When I was a kid, I didn’t realize that not everyone lives on a ranch. This was apparent when I’d go into elementary school and vividly describe to the others what happened when dad AI’d a cow or pulled a calf the day before. I kept my teachers on their toes during story time. My special stories may have contributed to my Kindergarten teacher retiring not long after my time in her room.
As kids, we don’t know much of the world beyond our own. We don’t understand that everyone doesn’t live like us, or have what we’ve been blessed with. We’re also extremely impressionable; when we are taught something, it sticks with us and affects how we form our opinions and views of the world.
Teaching kids about agriculture starting at a young age is extremely important if you get the opportunity to do so. Organizations like Ag In The Classroom are crucial to our success in advocating. We need kids to learn from the people that actually raise livestock and harvest crops; rather than forming their views based on the opinion of someone that’s never left the city.

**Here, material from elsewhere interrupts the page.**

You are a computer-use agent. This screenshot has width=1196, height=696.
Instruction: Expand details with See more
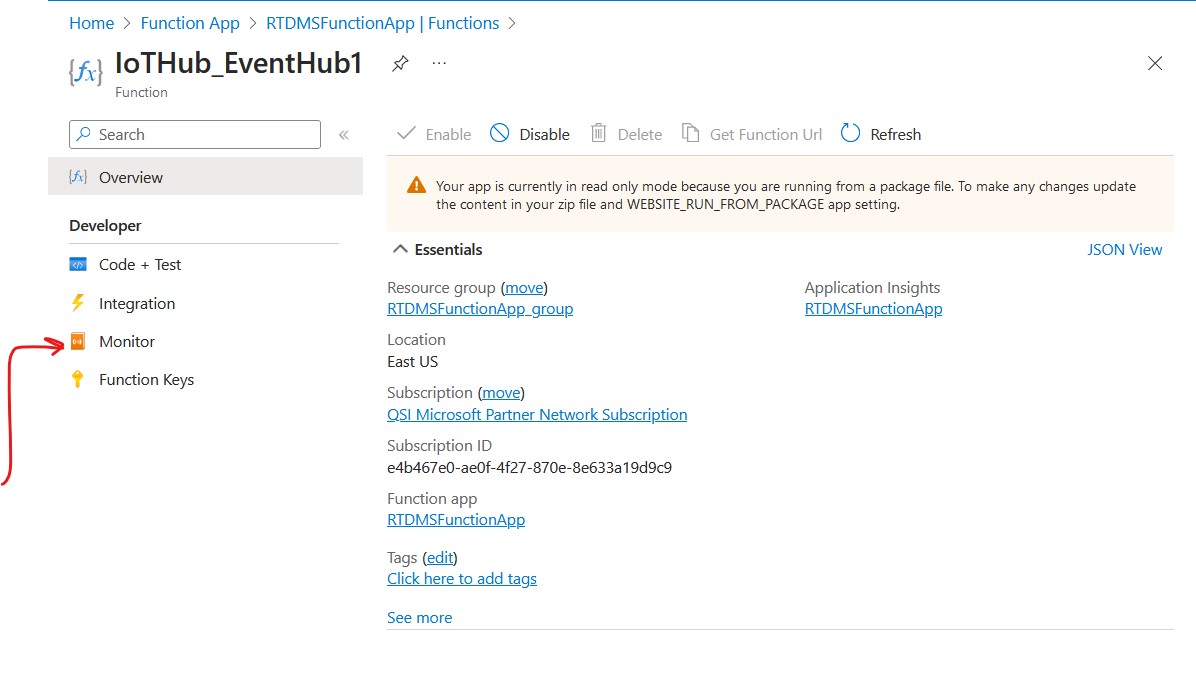tap(420, 617)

When my sister and I were little, we used to drag around an Angus bull we lovingly called “Baby.” Baby was quite large for an Angus bull, but he was the most docile animal we’ve ever raised. We crawled all over him, pulled him around, napped with him, and treated him about the same as if he were a big puppy.

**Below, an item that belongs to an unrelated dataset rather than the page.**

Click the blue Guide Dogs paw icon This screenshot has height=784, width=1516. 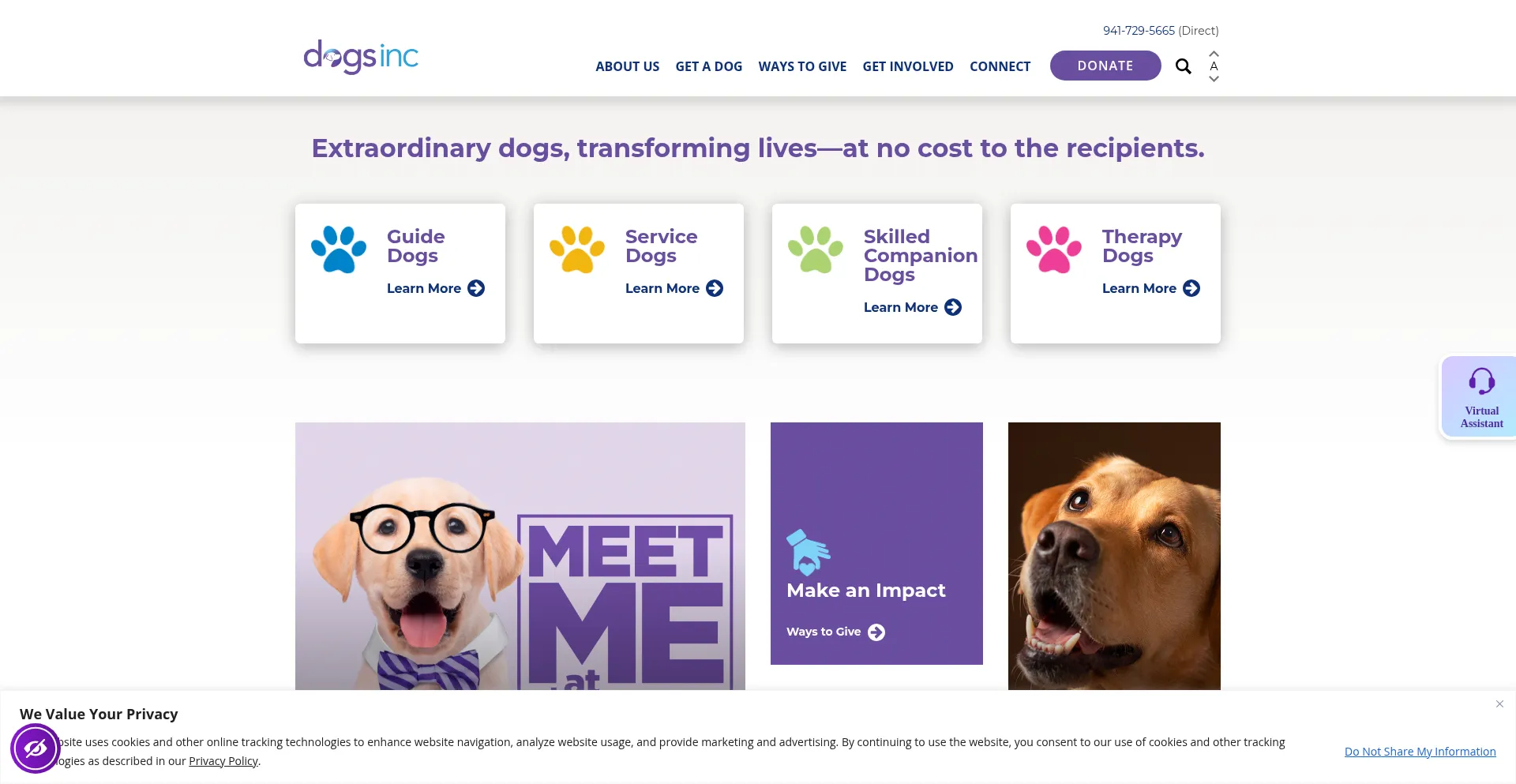pyautogui.click(x=339, y=249)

I was the star of show-and-tell because my parents would haul Baby to the school for me to show off. I thought that everyone had a 2700 pound bull they tugged around so I was highly disappointed when my classmates seemed nervous about the whole ordeal. I didn’t realize it at the time, but it might’ve been the first, and only time, some of my classmates came in contact with cattle. I taught them about what Baby ate, what we did to take care of him, and what his purpose on the ranch was.
We’d haul Baby to the county fairs for kids to come pet and take pictures on. Most kids knew he was a bull because we’re a mostly rural community. However, it wasn’t always that way. The biggest shock of my time with Baby at the fair was when a young boy came up to see him. He stared in awe for a long time before finally exclaiming “Wow! I love your antelope!”

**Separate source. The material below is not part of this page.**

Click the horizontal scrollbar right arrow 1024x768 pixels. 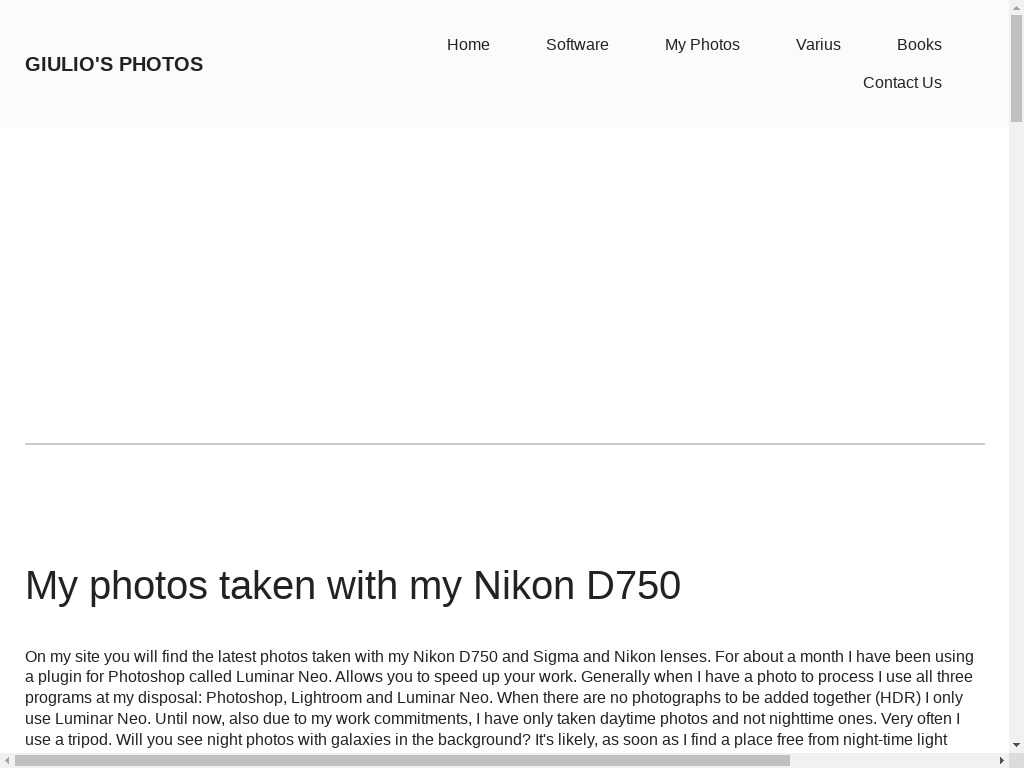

“This is an Angus bull!” I told him. He was genuinely confused about my answer to his compliment of the finest Antelope he’d ever seen.
It turned out that he was from New York City and had never been beyond the city limits. He hadn’t grown up seeing animals in fields as they passed in a car, and never read stories about farm animals in elementary school.
This interaction with me and a bull at a county fair in Washington state was the first time he learned anything about agriculture. I took him down our line of show cattle and told him everything I knew about each one. I then led him to our display table and loaded his bag with pamphlets from the American Angus Association on things like How To Start an Angus Herd, Cuts of Beef, coloring pages, Angus cattle pictures, and whatever else I thought he might need to tell his friends about when he returned to NYC.
His parents took a picture of him with Baby so he could tell his friends at show-and-tell that he sat on a bull. The picture would also come in handy for explaining what a bull was, as most of them hadn’t even heard the word.
We drug Baby the bull to fairs, events, and schools all around our area for quite a few years. I didn’t realize it at the time, but those interactions with Baby may have helped some kids shape their opinions of the cattle industry. Or at least now when they see something labeled Certified Angus Beef, they have a general idea of what it means.
So if your school will allow it, and you have an animal that you trust completely, think about letting your kid take it to show-and-tell. Or let your kids know that just telling about their livestock can be show-and-tell as many of the kids in their class won’t have any similar experiences or stories.
Kids are the best story tellers anyways and most people will trust a kid over an adult because they’re notorious for simply telling it like they see it. So let your kids be advocates for your lifestyle. You never know when someone will compliment their antelope and they’ll end up giving the kid directions on how to start their own Angus herd.